Starfish (Asteroidea) are benthic marine Echinoderms found across the globe. They have a simple bodyplan, with a central disk that has the mouth on the underside, surrounded by (usually) five arms, each with a double row of tube feet underneath. The upper surface of the Starfish is covered by an articulated armoured exoskeleton made up of thousands of small calcite plates. The animal moves by means of a water vascular system, which enables it to inflate and deflate the tube feet as required. The earliest Starfish appear in the fossil record in the Ordovician, however they are not common fossils, as the skeleton is made up of a large number of very small components, and tends to disarticulate rapidly after death.

In a paper published in the journal Palaeontology on 7 May 2013, Any Gale of the School of Earth and Environmental Sciences at the University of Portsmouth and Loïc Villier of the Laboratoire de Géologie des Systèmes et des Réservoirs Carbonatés at the Université de Provence describe a site at Bakrit in the Middle Atlas of Morocco where a very large number of Starfish belonging to a single (new) species are preserved as in a limestone concretion apparently representing a mass mortality event.

The Starfish are given the specific Cretasterias reticulatus, where 'Cretasterias' means 'Cretaceous Starfish' and 'reticulatus' refers to their reticulated skeleton. There are thousands of individuals present in the slabs recovered from the site, averaging 60-140 mm across, and essentially similar in morphology to modern Starfish.

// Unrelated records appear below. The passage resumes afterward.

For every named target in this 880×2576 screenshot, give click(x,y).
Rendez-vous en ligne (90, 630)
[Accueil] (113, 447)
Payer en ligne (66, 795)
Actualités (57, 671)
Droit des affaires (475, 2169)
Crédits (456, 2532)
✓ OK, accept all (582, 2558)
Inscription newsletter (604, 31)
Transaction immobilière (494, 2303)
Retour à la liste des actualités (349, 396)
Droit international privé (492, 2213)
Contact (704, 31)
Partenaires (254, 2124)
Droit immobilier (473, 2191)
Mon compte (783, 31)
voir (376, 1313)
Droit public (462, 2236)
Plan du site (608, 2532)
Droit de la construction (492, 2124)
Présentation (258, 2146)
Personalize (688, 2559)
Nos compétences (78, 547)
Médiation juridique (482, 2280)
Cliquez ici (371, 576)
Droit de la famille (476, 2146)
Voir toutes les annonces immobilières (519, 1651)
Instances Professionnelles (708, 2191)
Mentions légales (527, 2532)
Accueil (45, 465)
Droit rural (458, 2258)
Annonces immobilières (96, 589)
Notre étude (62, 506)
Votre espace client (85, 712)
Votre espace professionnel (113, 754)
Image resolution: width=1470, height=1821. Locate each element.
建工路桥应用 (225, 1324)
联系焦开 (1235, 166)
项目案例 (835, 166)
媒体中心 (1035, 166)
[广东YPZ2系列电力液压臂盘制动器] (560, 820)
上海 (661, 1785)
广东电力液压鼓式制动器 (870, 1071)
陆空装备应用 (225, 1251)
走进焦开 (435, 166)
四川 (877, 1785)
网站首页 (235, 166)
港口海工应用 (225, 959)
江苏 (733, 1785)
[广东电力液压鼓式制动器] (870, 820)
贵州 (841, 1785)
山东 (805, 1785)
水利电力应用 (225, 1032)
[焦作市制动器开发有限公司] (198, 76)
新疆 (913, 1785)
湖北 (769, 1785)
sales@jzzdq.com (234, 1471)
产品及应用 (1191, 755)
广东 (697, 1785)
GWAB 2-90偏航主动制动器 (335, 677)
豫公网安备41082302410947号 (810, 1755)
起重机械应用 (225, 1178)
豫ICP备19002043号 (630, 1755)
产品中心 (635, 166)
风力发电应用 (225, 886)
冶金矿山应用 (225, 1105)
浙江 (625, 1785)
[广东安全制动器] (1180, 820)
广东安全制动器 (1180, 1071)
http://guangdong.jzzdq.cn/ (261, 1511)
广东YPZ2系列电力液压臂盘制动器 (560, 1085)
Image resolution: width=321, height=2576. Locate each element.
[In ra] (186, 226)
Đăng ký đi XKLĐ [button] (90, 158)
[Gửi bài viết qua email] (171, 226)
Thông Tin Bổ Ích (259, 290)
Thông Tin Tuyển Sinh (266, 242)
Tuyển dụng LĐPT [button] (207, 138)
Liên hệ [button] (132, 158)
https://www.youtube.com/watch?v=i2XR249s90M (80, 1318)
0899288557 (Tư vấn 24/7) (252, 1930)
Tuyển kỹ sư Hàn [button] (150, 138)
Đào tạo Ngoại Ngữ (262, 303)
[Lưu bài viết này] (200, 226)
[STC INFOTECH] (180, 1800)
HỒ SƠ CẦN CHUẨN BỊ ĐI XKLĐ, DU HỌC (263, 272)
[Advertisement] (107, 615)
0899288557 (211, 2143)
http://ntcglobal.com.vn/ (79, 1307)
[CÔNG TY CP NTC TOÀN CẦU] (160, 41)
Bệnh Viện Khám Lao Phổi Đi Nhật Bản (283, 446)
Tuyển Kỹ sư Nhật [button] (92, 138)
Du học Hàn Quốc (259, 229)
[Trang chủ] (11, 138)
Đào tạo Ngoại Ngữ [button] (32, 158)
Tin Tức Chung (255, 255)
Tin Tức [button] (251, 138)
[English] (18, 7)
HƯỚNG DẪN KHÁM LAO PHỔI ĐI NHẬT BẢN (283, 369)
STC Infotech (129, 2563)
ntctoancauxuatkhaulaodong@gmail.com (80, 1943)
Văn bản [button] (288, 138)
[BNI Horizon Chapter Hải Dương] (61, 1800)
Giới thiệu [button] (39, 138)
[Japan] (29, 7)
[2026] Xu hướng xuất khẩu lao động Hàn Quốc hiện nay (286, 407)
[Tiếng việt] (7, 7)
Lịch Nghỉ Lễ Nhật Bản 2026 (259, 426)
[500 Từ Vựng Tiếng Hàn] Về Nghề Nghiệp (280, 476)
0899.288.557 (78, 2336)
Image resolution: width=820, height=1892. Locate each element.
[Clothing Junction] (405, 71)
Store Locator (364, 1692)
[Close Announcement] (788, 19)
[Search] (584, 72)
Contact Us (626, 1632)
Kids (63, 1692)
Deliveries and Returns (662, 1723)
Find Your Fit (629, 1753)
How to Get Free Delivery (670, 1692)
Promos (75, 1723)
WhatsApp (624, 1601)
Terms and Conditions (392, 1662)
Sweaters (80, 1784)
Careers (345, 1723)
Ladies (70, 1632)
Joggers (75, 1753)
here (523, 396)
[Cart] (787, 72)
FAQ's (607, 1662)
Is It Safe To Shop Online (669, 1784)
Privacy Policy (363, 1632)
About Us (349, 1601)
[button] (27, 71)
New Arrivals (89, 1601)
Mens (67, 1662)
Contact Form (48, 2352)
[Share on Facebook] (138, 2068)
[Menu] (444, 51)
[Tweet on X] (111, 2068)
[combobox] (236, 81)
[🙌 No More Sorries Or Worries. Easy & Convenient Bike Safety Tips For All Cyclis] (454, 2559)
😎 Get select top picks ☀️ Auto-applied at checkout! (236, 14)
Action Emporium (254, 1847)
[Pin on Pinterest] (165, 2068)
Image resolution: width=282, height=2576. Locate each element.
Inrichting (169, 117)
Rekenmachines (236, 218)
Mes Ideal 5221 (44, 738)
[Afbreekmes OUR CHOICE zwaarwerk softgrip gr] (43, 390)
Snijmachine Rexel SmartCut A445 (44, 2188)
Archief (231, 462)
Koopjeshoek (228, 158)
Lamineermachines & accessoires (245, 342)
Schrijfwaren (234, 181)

Specimens of the Starfish Cretasterias reticulatus on a slab from the Late Cretaceous of Bakrit in the Middle Atlas. Gale & Villier (2013).

The Starfish in the slab appear to have died in a single mass mortality event, probably when they were swept into a marine gully during a storm and buried rapidly. Such mortality events are not unusual in modern Starfish, many species of which will undergo spectacular population explosions when suitable conditions arise, followed by mass deaths when conditions change again.